В первый раз Гидеон так входил в такой дом — освещенный, живой, враждебный и неописуемо прекрасный. Ребенком ему случалось забегать в кухонное крыло карвеловского дома, но в главные комнаты — никогда; потом, уже взрослым, он обошел его весь, прошелся по всем комнатам — запустелым и мертвым. Но этот дом не был пуст, не был мертв. Свет струился от ламп и свечей, ослепляя Гидеона. Холл по стенам был обшит снежнобелыми панелями и уставлен мебелью, которая в изгибах ножек и спинок хранила изящный вкус прошлого столетия. Винтовая лестница спиралью уходила куда-то в туманную даль, дверь в гостиную зияла, словно адская пасть. Гидеон почувствовал себя беспомощным и ничтожным, и теплое приветствие Холмса: «Как я рад, что вы пришли, Джексон!» — не улучшило его настроения.
Гидеон только поклонился в ответ: говорить он не мог. Холмс повел его в ярко освещенную гостиную, где, как показалось Гидеону, в теплом, душистом воздухе сидели люди, высеченные изо льда, — женщины в пышных платьях, мужчины в черных смокингах с белоснежными пластронами рубашек, блеск и сверкание больших канделябров, мебель из красного дерева, рядом с которой обстановка в доме Кардозо казалась нищенски бедной, серебро и хрусталь. Холмс всех по очереди представил Гидеону, но ни один не встал и не подал ему руки, а когда Гидеон очутился лицом к лицу с Дадли Карвелом, своим бывшим владельцем, тот даже и глазом не повел, словно видел его в первый раз, — что, впрочем, и неудивительно, ибо Гидеон был всего-навсего рабочим на хлопковом поле. Они о чем-то говорили, когда Гидеон вошел, и теперь, по окончании церемонии знакомства, продолжали разговор между собой, предоставив Гидеона Холмсу. Тот, скупо усмехнувшись, сказал:
— Простите их, Джексон. Иногда наша так называемая учтивость оказывается не на высоте. Что вы выпьете?

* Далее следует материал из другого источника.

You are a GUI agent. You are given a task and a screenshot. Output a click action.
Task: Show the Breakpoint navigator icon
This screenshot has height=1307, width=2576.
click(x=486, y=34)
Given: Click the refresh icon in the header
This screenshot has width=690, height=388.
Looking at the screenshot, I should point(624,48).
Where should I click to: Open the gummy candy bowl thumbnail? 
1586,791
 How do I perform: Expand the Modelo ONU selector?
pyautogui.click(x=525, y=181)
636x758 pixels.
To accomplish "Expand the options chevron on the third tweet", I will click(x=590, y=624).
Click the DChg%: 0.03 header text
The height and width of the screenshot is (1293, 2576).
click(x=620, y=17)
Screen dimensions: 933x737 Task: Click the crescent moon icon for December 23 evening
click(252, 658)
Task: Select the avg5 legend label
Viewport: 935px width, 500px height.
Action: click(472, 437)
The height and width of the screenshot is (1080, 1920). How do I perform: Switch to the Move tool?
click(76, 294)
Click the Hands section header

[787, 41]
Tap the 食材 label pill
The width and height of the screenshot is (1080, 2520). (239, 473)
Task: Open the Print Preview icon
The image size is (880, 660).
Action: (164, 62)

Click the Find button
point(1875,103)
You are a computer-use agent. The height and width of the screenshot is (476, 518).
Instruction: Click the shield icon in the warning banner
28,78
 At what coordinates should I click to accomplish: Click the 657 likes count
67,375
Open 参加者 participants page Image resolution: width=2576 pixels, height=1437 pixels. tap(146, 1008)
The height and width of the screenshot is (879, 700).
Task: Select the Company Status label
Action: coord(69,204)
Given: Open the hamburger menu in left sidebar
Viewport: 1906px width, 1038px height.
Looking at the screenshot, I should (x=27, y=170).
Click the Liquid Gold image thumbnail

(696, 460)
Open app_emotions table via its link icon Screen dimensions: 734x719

Черные слуги скользили по комнате, как тени; Гидеону все казалось призрачным и расплывчатым, словно в кошмаре; ничто не запомнилось ему как связная, четкая картина. На предложение Холмса он отрицательно покачал головой. Нет, он ничего не будет пить. — Так-таки ничего? — Ничего. — Он все еще стоял, как каменный, чувствуя, что по всему телу у него бегают мурашки, что слуги исподтишка бросают на него быстрые взгляды. В эту минуту он был зверем, пойманным в капкан; беглецом, загнанным в болото; рабом, привязанным к столбу для порки; и хуже всего, горше всего, ужаснее всего — он был во власти страха.
Казалось, целая вечность протекла до той минуты, пока, наконец, все пошли к столу.